O zdarzeniu poinformowała Prokuratura Okręgowa Warszawa-Praga w Warszawie.
"Jak ustalono w toku dochodzenia, w dniu 3 grudnia 2019 roku mieszkaniec Otwocka umieścił w pralce dwa psy rasy Yorkhire Terrier, a następnie ją uruchomił. Na skutek działania sprawcy psy zdechły. Prokuratura zleciła przeprowadzenie sekcji zwłok zwierząt" - poinformował w komunikacie rzecznik prokuratury Marcin Saduś. Zastrzegł, że mężczyzna nie był właścicielem zwierząt, ale nie ujawnił, jak znalazły się pod jego "opieką".
Zarzuty i areszt
Dwa dni później, Sąd Rejonowy w Otwocku uwzględnił wniosek prokuratora rejonowego w Otwocku i zastosował wobec mężczyzny tymczasowy areszt na miesiąc. 51-latkowi zarzucono popełnienie przestępstwa, polegającego na uśmierceniu zwierząt ze szczególnym okrucieństwem.

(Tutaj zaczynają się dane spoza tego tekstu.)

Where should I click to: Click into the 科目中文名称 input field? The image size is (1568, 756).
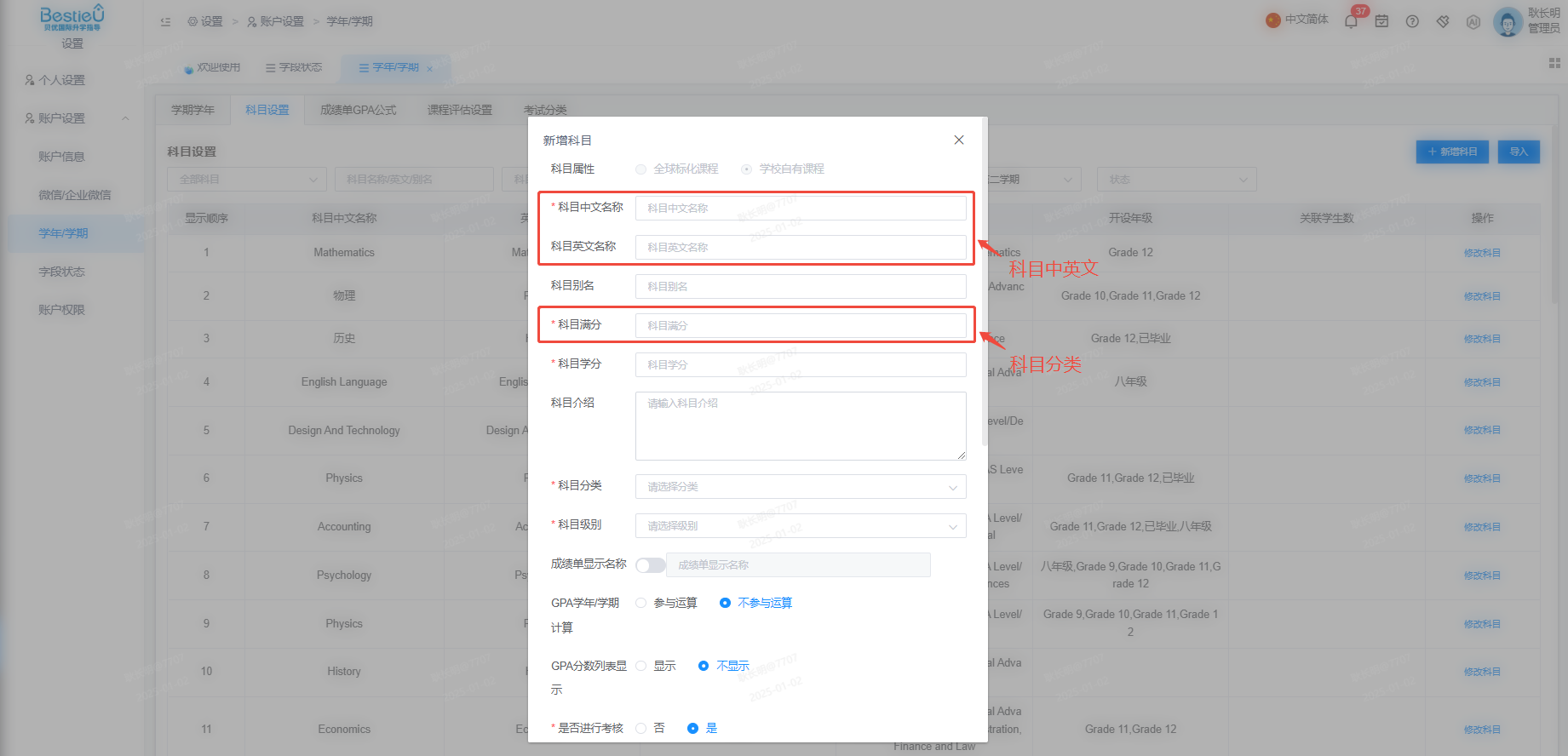click(801, 208)
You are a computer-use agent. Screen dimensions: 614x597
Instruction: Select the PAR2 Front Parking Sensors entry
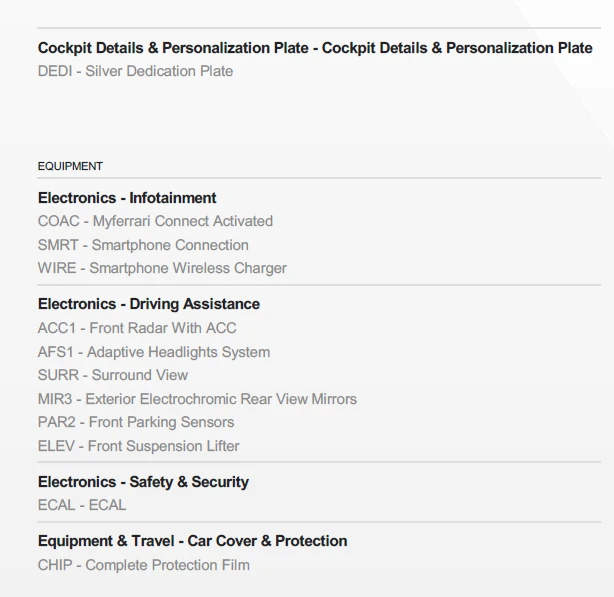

Jak podał rzecznik, mężczyzna nie potrafił racjonalnie ustosunkować się do zarzutów i złożył niespójne wyjaśnienia. Podejrzany nie był w przeszłości karany, ale leczył się psychiatrycznie. - Nie zostało jednak stwierdzone, że był niepoczytalny. Przeprowadzone zostaną badania sądowo-psychiatryczne - sprecyzował w rozmowie z tvnwarszawa.pl prokurator Saduś. I podkreślił tempo działania wymiaru sprawiedliwości w tej sprawie. - Konsekwencje popełnienia przestępstwa rzadko ponoszone są tak szybko - zauważył.
Mężczyźnie grozi kara od trzech miesięcy do pięciu lat więzienia.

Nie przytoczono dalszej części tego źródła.